Bustrofedao, parte 3 de 3
Foi Perec quem chegou ao ápice, mas não partiu dele a idéia de criar restrições para seus próprios escritos. Partiu de Raymond Queneau. Queneau escreveu Exercícios de Estilo, em que uma mesma história curta é contada noventa e nove vezes, cada uma num estilo diferente. Depois criou a Oulipo, OUvroir de LItérature POtentielle, que reuniu escritores franceses em busca de novos potenciais para a literatura, através de novas estruturas, esquemas, restrições, como os palíndromos e lipogramas de Perec.

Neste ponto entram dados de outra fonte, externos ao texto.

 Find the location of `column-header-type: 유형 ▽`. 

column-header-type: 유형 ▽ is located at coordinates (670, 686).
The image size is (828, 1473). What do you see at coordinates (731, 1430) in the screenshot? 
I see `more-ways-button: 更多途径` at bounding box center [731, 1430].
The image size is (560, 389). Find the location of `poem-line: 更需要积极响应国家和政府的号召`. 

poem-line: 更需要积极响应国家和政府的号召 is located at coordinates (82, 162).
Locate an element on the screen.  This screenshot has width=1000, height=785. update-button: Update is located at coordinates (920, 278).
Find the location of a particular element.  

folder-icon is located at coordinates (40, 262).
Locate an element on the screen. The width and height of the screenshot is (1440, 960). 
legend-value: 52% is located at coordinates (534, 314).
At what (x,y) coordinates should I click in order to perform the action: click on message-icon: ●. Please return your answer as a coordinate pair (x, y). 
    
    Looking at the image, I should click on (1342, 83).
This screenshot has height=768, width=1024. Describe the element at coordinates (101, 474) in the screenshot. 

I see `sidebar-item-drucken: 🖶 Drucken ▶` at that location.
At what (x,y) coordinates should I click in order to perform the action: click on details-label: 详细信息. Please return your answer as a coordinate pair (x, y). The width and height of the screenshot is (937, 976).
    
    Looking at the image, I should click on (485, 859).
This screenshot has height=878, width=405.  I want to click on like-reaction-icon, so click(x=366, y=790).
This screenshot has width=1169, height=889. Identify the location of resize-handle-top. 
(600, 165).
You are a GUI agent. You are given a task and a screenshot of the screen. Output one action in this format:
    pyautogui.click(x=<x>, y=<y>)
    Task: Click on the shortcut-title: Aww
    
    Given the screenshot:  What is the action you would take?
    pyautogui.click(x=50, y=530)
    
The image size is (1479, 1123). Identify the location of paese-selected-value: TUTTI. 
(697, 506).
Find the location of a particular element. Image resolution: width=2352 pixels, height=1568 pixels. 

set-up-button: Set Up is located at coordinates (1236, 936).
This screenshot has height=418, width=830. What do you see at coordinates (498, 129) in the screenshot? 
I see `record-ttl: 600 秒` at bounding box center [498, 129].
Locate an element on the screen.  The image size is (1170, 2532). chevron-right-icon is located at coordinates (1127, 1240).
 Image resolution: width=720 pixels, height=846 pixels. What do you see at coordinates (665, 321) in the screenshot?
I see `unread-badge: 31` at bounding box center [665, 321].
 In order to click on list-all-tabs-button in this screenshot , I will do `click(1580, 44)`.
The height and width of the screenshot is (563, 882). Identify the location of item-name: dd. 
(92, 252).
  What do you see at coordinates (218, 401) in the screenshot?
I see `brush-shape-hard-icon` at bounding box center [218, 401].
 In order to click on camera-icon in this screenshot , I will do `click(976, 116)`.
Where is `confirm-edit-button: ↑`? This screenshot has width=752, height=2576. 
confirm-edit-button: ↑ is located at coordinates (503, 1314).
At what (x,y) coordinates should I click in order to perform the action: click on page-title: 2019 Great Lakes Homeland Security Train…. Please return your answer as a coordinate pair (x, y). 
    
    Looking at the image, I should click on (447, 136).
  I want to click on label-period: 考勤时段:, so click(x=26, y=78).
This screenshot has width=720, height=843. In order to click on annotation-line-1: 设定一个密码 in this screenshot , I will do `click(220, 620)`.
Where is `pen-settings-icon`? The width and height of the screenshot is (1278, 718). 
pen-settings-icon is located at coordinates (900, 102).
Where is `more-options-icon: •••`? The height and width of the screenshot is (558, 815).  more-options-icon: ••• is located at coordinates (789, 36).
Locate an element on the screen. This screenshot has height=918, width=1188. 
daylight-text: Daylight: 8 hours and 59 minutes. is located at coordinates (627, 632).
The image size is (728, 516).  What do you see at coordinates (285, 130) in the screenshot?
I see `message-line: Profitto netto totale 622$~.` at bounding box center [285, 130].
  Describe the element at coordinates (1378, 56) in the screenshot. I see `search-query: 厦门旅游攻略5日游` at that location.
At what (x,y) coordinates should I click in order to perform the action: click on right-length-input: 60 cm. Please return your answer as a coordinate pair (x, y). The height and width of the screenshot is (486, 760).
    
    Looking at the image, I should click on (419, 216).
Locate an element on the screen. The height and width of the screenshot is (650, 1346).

Parece coisa de maluco. A foto ali debaixo reforça a idéia, e de fato lipogramas e palíndromos são só malabarismos textuais, puro circo. Mas quando as restrições se usam de elementos alheios às Letras, como as fórmulas matemáticas e os movimentos de cavalo de Vida, Modo de Usar, as idéias da Oulipo ficam muito mais interessantes.
Essas regras auto-impostas são um pouco como redação de colégio. Aluno nenhum que eu conheço gosta de tema livre quando faz redação. Tema livre implica numa liberdade de escolha tão grande que se perde o rumo. Quando Ítalo Calvino se propõe a criar histórias a partir de cartas de tarô, criando uma nova a cada seqüência disposta na mesa sempre que uma nova carta é baixada, ele está na verdade achando um tema no qual exercitar sua imaginação. Se não houvesse A Sacerdotisa, O Mago, A Temperança e A Morte, arcanos do tarô dispostos numa seqüência estabelecida, Calvino provavelmente não teria conseguido inventar as histórias imaginosas que concatenam esses personagens no livro Castelo dos Destinos Cruzados.
Talvez fosse isso que eu realmente quisesse no meu projeto final de faculdade. Nada de estimular o acaso, nada de derramar tinta no papel pra ver que bode que dá, o objetivo seria elaborar regras externas às que já demandam um projeto de design gráfico, para estimular a criatividade. Quando André, Gil e eu bolamos as regras de execução coletiva do convite para a festa de formatura (nunca usado), acho que o que queríamos mesmo não era criação coletiva, nem ver como funcionaria o acaso ao misturar projetos individuais de pedaços isolados num grande todo macarrônico. A expectativa era de ver que resultado daria aquele conjunto de regras esquisitas dentro das quais teríamos que nos limitar.
Um dos esquemas propostos pela Oulipo mandava que se pegasse um trecho de um texto clássico e se trocasse todos os substantivos por outros que se encontrassem sete entradas depois no dicionário. A partir daí, reescrever mudando, se necessário, as demais palavras. É bem parecido com um esquema de criação em design que eu tinha inventado: a cada vinte minutos uma das camadas de um arquivo aberto no Photoshop é trocada por outra de um arquivo qualquer. Só hoje eu entendi meu tema. Não tem a ver com o resultado, casuístico, dessas restrições, mas com a elaboração das regras em si. Mas agora fica pro mestrado.